The driver squirted Ozium into the truck as they left. It did nothing for the stink, just adding a sharp odor of chemical disinfectant to the stench of burnt meat. Lewis gagged, remembering the fish boy and the others. He had no idea what it would feel like, seeing your friend break and run toward a high-voltage fence. Seeing him fry, jumping around like a six-inch trout on a hot iron griddle.

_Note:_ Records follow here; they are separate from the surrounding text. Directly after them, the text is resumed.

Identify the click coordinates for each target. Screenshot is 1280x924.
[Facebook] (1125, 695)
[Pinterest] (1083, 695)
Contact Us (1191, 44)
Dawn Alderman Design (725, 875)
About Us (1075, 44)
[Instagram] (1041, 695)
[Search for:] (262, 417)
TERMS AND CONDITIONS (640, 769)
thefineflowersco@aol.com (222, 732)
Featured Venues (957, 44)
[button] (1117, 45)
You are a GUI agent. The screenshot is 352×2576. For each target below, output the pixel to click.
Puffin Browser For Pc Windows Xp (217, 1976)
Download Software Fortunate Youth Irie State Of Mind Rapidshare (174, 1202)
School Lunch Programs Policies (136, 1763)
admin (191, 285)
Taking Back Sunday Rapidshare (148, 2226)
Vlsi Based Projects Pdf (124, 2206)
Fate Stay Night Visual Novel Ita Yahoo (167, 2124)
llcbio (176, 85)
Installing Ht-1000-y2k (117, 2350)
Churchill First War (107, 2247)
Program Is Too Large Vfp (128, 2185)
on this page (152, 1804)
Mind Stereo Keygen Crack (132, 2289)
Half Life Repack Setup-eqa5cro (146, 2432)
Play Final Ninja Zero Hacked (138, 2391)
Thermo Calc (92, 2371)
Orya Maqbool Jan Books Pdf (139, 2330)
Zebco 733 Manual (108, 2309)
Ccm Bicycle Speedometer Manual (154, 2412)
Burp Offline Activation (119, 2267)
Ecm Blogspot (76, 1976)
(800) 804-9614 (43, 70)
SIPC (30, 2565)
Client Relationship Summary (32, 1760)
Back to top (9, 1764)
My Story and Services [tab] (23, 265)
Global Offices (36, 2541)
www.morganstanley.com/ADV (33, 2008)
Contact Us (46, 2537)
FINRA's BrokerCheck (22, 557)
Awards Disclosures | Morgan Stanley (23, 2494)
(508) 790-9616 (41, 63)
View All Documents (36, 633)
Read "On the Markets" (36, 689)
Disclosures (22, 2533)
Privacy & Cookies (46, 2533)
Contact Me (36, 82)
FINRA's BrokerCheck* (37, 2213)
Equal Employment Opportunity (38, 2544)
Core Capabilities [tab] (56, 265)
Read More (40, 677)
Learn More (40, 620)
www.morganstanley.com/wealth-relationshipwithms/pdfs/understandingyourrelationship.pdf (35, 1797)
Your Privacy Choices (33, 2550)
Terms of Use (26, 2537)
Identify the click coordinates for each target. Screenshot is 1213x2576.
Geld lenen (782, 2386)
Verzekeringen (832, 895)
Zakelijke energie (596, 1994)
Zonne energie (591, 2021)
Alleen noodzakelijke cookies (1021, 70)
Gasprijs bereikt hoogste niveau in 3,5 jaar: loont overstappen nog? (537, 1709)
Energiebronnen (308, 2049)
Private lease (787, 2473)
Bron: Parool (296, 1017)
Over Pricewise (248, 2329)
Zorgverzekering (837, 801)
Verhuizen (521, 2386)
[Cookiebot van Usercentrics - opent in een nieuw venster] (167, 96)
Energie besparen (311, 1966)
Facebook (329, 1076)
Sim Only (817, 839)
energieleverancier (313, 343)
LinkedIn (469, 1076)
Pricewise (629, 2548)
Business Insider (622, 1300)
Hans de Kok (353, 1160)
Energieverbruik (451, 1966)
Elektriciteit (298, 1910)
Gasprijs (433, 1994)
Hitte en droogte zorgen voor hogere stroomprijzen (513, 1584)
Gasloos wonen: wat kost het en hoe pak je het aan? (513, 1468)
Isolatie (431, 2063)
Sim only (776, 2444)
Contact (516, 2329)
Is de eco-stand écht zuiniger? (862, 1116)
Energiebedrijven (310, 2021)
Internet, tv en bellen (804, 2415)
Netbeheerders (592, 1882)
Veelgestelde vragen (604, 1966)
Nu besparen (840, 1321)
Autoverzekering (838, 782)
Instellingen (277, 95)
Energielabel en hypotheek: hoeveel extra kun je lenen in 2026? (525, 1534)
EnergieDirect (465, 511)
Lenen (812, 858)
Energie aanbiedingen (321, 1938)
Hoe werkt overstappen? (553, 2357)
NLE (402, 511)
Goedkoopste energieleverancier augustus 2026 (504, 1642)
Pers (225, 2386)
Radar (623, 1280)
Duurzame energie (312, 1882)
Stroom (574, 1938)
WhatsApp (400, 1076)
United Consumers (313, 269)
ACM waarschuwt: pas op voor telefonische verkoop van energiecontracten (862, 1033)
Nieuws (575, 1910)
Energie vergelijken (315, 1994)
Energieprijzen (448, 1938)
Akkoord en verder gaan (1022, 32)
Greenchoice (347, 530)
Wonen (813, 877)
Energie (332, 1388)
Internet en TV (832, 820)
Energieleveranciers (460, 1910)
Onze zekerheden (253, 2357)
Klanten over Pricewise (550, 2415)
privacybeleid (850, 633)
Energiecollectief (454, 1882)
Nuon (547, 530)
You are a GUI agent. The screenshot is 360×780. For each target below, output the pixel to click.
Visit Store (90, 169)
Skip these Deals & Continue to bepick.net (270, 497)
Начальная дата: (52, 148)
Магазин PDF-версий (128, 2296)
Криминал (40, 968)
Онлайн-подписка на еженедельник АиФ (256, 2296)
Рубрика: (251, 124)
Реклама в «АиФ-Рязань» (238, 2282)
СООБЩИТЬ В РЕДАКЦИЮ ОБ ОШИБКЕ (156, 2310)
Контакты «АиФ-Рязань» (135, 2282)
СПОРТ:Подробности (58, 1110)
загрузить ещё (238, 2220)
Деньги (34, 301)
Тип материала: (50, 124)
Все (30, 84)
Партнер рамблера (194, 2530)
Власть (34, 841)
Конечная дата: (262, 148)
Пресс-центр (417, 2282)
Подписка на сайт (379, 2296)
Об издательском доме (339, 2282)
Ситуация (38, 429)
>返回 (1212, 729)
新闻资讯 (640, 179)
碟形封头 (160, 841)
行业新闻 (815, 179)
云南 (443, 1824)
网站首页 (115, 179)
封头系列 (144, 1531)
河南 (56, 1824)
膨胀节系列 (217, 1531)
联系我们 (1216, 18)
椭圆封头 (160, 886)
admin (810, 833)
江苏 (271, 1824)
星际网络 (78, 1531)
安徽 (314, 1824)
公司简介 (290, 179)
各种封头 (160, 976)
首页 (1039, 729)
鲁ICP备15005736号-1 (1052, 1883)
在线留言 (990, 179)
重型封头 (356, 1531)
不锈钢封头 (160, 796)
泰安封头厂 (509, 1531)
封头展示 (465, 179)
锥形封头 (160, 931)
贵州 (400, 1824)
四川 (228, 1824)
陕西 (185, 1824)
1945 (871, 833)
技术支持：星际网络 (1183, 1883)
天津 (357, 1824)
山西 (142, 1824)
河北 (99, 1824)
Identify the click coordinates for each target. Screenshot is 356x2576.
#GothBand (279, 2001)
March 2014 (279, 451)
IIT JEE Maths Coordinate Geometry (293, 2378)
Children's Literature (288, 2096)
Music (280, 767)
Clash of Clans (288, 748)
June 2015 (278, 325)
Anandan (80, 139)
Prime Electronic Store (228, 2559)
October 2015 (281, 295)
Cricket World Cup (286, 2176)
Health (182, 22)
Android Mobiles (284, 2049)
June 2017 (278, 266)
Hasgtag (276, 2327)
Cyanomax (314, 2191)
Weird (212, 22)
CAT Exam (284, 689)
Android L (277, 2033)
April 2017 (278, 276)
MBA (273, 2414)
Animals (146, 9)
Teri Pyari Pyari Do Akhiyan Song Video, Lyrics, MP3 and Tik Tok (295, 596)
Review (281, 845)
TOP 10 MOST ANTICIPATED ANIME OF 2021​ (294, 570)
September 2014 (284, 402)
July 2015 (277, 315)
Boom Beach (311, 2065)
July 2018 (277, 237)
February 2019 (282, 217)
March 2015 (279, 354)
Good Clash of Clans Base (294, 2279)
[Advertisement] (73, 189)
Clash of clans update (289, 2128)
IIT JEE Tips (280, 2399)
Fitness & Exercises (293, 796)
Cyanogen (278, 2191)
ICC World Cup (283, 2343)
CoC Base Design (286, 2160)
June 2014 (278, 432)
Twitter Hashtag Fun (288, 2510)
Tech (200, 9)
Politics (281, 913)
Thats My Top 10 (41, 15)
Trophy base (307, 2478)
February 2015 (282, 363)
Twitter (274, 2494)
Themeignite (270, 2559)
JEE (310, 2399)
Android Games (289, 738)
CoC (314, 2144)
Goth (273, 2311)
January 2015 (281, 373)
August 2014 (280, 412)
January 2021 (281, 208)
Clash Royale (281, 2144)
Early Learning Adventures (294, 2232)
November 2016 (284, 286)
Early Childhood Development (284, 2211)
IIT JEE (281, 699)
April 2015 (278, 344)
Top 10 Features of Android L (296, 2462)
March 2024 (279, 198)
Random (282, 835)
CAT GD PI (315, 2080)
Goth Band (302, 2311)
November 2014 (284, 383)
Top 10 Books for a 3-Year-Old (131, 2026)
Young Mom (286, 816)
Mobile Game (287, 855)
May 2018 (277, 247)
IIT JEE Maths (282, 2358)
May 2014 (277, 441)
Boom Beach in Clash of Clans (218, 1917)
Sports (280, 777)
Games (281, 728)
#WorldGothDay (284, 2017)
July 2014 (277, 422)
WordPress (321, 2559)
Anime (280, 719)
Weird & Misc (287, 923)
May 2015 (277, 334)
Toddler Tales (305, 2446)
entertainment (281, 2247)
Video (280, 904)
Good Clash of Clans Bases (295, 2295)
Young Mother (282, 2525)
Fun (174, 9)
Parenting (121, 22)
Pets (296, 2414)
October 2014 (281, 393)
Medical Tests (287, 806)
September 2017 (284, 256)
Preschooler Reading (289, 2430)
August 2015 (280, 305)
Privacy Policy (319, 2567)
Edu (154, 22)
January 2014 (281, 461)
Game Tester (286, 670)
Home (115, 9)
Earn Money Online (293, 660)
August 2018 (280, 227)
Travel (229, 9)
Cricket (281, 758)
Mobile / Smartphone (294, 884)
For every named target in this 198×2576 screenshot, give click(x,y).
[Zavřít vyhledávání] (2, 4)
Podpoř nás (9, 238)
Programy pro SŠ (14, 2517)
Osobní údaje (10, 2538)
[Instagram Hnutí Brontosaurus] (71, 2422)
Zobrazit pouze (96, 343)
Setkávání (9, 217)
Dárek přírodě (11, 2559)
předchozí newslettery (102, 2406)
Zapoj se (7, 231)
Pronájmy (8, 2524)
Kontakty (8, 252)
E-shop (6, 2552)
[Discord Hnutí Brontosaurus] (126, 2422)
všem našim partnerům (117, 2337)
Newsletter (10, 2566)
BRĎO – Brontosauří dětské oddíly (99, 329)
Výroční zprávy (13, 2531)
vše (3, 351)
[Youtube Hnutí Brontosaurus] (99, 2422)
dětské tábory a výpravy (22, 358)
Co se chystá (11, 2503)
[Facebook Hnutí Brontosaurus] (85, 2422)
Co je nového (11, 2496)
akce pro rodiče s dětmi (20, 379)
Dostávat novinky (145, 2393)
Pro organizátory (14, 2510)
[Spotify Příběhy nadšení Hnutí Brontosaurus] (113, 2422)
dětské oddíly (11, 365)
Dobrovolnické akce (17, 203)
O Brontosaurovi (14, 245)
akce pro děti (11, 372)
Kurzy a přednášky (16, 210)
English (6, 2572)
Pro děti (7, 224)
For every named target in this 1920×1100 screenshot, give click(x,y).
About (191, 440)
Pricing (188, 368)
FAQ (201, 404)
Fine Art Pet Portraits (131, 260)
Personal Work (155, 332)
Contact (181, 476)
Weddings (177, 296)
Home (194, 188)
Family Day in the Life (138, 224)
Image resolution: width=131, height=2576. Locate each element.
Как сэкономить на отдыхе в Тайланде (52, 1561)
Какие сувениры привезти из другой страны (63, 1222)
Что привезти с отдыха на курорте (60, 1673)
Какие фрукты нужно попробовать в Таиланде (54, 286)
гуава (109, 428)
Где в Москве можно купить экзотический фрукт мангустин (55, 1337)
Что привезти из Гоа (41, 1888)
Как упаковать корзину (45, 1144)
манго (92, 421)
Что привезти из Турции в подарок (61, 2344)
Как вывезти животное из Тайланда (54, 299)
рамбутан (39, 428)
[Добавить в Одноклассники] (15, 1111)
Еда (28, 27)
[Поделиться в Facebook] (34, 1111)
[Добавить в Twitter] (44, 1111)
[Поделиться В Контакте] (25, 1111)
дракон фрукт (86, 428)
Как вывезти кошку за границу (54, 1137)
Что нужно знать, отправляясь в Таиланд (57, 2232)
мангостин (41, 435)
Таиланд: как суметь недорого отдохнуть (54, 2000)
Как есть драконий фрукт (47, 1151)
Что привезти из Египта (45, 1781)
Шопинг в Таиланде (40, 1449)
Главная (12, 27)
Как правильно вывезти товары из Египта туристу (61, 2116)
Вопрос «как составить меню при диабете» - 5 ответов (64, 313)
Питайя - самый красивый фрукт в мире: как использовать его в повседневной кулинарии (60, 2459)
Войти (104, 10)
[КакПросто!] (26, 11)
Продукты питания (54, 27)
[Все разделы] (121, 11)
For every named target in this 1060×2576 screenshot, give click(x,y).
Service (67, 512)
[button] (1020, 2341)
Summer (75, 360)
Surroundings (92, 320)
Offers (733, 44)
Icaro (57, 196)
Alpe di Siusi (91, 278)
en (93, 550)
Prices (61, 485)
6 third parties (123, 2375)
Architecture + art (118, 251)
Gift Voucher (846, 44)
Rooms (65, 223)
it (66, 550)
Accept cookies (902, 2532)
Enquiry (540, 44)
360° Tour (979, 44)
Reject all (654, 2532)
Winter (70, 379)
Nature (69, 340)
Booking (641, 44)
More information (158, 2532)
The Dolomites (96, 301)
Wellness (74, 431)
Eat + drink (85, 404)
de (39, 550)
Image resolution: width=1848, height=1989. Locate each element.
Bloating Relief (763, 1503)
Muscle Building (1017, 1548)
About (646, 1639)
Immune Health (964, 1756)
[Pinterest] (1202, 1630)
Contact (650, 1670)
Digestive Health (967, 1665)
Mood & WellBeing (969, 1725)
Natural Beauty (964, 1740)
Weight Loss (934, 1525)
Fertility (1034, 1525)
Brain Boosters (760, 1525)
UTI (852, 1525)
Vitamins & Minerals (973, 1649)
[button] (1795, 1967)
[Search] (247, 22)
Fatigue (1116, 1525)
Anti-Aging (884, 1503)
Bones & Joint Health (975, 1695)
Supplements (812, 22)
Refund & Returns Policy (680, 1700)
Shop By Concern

Lewis knew about trout and griddles. Back in his locker, Lewis had the card of a man he’d met fishing a couple of Sundays before at Lake Nacimiento. Lewis went out early most weekends. He hardly ever saw anyone until he’d been out a couple of hours, but this man had been out on the lake one morning, with his line in the water, sipping hot coffee. They’d got to talking. Lewis had shared the man’s thermos of coffee, and he had taken the man’s card. His name was Frank Curtez and he said that he was a DA in San Luis. He had been interested in what went on at Camp Roberts. Said he’d heard some stories.

Lewis had almost thrown the card away. But maybe just from laziness, he’d thrown it in his locker. He covered his mouth and nose with his hand to stop the burnt odor. The man who said you’d get used to that kind of stink didn’t know what the hell he was talking about. Maybe he’d go fishing again on Sunday, out in that clean lake air. Maybe he’d call Frank Curtez. God knew he couldn’t stand by and watch another man rack himself up on that fence without doing something.

The body of Tommy Lee Tucker slipped from the stretcher as Lewis and the driver wheeled it up the steep ramp of the morgue. The other paramedics weren’t very careful about picking him up, and they let his burnt head slam against the cold cement.

Tommy Lee Tucker’s eyeballs had been cooked way back to the nerve and that makes changes in the flesh, no matter whether you were a freak or as tall, straight-limbed and normal as Lewis Starr. The eyeball slipped out of its socket and flopped wetly against Tommy Lee Tucker’s temple.

The driver started laughing. “Anybody for a couple holes of golf?” Everyone chuckled nervously except Lewis. An eyeball isn’t much smaller than a golf ball. It looks a lot bigger than most people think, once it’s out of someone’s head.

Lewis Starr always followed procedure and unlike two of the others, he still wore his rubber gloves. Very gently, Lewis pushed Tommy Lee Tucker’s eye back into place. He couldn’t shut the pig man’s eyes, but he drew the sheet up over his swollen face. None of the paramedics laughed.

The pig man’s cooked egg white eyes haunted Lewis Starr that night. He had to call that man, Frank Curtez, because if he didn’t, he knew that those opaque blind eyes would haunt him forever.